Update: 2024-06-06 Jump
The tale started with my experience submitting the R package minty
to CRAN. But I think it’s better to say something about the so called “Non-API calls conundrum”.
R has a set of C-level APIs so that we can use them to manipulate R objects with C (or any language that can call C, such as C++ or Rust). Those APIs are mostly C functions or macros (a.k.a. “entry points”) provided as header files in the R source code. Some of these C functions are documented in the Writing R Extensions manual. But most of them are just in the header files, especially Rinternals.h.
Now, we know that not all entry points provided in these header files are APIs. Using these “non-API” entry points are classified as “non-API calls”. The issue leads to a low-grade backlash earlier last month for two reasons.

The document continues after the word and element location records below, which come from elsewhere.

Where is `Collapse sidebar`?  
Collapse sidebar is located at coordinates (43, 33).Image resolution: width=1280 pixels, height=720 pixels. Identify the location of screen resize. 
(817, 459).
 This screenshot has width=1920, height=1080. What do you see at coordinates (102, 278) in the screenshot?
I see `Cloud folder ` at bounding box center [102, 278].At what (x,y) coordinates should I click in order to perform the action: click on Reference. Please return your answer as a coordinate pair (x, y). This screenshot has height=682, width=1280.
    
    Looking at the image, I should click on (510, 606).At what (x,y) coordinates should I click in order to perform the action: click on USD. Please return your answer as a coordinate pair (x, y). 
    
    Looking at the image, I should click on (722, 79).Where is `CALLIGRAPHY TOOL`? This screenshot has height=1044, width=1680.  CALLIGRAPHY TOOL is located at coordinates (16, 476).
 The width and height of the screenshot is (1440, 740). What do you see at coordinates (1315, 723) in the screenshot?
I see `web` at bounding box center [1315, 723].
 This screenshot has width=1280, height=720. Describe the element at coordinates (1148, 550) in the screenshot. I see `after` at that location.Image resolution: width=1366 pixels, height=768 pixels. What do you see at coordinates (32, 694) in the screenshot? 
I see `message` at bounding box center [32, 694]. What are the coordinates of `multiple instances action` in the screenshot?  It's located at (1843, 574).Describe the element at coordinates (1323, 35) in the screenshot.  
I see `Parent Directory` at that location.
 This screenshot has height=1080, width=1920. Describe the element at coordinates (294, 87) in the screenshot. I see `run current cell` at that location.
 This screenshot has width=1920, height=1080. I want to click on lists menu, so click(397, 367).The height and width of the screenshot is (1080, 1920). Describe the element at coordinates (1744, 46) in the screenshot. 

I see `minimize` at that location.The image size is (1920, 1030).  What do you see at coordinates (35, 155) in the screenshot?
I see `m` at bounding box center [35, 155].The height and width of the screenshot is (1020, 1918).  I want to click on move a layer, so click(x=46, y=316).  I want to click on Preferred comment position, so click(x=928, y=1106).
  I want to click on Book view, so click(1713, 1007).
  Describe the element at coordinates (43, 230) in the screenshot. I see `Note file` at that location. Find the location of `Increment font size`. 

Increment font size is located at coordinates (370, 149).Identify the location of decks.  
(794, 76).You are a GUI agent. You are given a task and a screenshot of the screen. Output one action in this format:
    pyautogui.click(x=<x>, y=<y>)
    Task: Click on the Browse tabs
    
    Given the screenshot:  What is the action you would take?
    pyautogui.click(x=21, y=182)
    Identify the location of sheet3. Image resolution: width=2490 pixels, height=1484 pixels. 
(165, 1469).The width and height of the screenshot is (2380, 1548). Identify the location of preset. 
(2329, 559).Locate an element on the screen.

First, many entry points have been flagged as “non API” entry points in the R source code retrospectively and that left a bad taste in some developers’ mouth because some widely used C functions are now non-API entry points.
Second, most “non-API calls” have not been checked by R CMD check
for so long time, even with the current release version of R, 4.4.0. But this will change in the next version aka the current R-devel version i.e. R 4.5.x, due to the April update to R CMD check
. It becomes an immediate trouble for many because CRAN requires R packages to be checked with the R-devel version. Now, R packages with these so called “non-API calls” will emit NOTEs upon checking. Unlike ERRORs or WARNs, NOTEs usually do not trigger CRAN to remove R packages. I must emphasize, however, “usually do not” in the last sentence is not the same as “never”.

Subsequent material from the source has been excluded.